- Former names: Pest Infestation Laboratory
- Alternative names: Slough Laboratory

General information
- Type: Entomology Research Centre
- Location: London Road, Upton, Slough, SL3 7HJ
- Coordinates: 51°30′11″N 0°34′13″W﻿ / ﻿51.503°N 0.5702°W
- Elevation: 25 m (82 ft)
- Current tenants: Housing estate
- Completed: 1929
- Owner: Department of Scientific and Industrial Research

= Pest Infestation Control Laboratory =

The Pest Infestation Control Laboratory was a government-run laboratory in Slough during the Second World War and for some years after it, conducting research into food security.

==History==
The field station was first established in 1929 by the Imperial College of Science and Technology on the Hurworth Estate; it was the college's first such field station and was located one mile east of Slough. However, pest research had already gained the interest of the Empire Marketing Board, and in the late 1930s the Grain Infestation Survey Committee was set up. In 1938, Sir William Beveridge was asked by the British government to make preparations for securing food supplies in the case of war, and he asked for the help of Professor James Munro at Imperial College. Munro believed a significant problem was insect infestations in grain stores, which went unreported, and he recommended "an intrusive examination of food stores". An entomologist in Munro's Stored Products Research Laboratories, Geoffrey Herford, was given the task of conducting a grain survey. On 1 April 1940, the Imperial College field station at Slough became the Pest Infestation Laboratory of the Department of Scientific and Industrial Research, and Herford was appointed as its director. He remained in charge until March 1968.

After the Second World War, some staff at the unit moved to Silwood Park, which is the rural campus of Imperial College, where work was carried out on chemical insecticides.

In February 1984, the government set up the Crops Protection Committee, which later found that up to 10% of stored grain was at risk from pest infestation. Fumigation was the most popular way to eradicate pests.

==Function==
It carried out research on attacks by fungal and insect pests on harvested crops, to help farmers implement pest control strategies. The laboratory studied the life history, habits and physiology of pests (mainly insects). Insecticides that would limit insect population, or eradicate them, were studied, such as by fumigation. It worked largely with biologists and chemists at Imperial College, including the zoologists Octavius Lubatti and Albert Page.

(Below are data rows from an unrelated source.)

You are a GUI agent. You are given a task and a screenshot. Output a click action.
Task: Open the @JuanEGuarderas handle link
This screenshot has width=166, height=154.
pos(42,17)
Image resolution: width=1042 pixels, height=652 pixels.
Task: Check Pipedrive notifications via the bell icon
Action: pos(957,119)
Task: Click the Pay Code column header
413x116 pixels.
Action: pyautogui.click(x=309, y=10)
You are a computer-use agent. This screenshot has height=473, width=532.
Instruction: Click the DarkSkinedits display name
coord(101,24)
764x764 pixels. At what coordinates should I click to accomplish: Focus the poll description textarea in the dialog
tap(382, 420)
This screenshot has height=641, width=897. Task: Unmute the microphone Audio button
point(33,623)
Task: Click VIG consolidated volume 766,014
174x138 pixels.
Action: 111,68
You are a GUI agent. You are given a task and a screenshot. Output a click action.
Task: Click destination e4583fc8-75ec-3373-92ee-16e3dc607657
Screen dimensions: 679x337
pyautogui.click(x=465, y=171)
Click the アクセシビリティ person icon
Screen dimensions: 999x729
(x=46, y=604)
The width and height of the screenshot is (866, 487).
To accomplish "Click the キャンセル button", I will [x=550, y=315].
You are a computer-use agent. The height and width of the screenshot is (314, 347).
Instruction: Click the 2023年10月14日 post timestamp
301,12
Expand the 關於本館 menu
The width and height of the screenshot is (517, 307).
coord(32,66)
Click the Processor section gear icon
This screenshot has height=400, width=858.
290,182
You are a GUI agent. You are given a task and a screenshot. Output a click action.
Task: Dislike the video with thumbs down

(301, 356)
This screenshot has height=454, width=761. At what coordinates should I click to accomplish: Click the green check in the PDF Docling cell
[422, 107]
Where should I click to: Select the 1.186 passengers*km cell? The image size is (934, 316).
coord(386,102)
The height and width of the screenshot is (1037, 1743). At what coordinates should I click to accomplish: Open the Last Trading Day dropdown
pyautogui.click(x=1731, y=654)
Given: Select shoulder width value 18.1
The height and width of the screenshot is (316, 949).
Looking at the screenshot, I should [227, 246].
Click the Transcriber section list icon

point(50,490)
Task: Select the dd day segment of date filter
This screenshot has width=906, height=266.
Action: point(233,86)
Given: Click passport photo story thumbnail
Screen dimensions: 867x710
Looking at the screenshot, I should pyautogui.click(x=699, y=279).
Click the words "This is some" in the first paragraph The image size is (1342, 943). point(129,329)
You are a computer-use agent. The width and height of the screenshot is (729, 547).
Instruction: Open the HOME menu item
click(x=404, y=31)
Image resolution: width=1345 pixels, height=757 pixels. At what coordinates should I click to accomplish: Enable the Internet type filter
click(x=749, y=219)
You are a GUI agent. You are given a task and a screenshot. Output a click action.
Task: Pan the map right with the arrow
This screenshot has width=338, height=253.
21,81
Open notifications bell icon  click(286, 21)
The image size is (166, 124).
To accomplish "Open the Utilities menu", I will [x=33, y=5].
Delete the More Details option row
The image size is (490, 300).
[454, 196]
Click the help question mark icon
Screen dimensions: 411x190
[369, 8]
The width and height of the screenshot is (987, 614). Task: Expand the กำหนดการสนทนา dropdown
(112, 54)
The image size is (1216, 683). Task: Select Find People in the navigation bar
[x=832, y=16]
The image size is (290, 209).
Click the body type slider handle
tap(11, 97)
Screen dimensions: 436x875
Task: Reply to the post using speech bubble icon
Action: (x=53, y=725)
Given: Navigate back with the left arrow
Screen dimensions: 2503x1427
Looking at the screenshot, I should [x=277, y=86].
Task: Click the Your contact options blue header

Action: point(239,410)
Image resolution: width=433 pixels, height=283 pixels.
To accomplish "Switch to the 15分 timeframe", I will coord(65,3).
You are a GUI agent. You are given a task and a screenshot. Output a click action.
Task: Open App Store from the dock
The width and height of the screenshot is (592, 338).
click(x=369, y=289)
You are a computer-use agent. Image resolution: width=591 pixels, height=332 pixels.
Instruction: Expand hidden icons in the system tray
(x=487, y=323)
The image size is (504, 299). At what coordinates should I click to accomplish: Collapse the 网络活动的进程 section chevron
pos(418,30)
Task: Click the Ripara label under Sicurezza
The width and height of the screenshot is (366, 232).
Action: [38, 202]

In the 1980s it carried out research on the indestructible Pharaoh ant, by looking at analogue hormones.

==Structure==
The main site was at the Slough Biological Field Station, partly run by the Ministry of Food. The Infestation Control Division was built at Tolworth.

==See also==
- Forest Products Research Laboratory, set up in 1923 by the Department of Scientific and Industrial Research to investigate wood pests.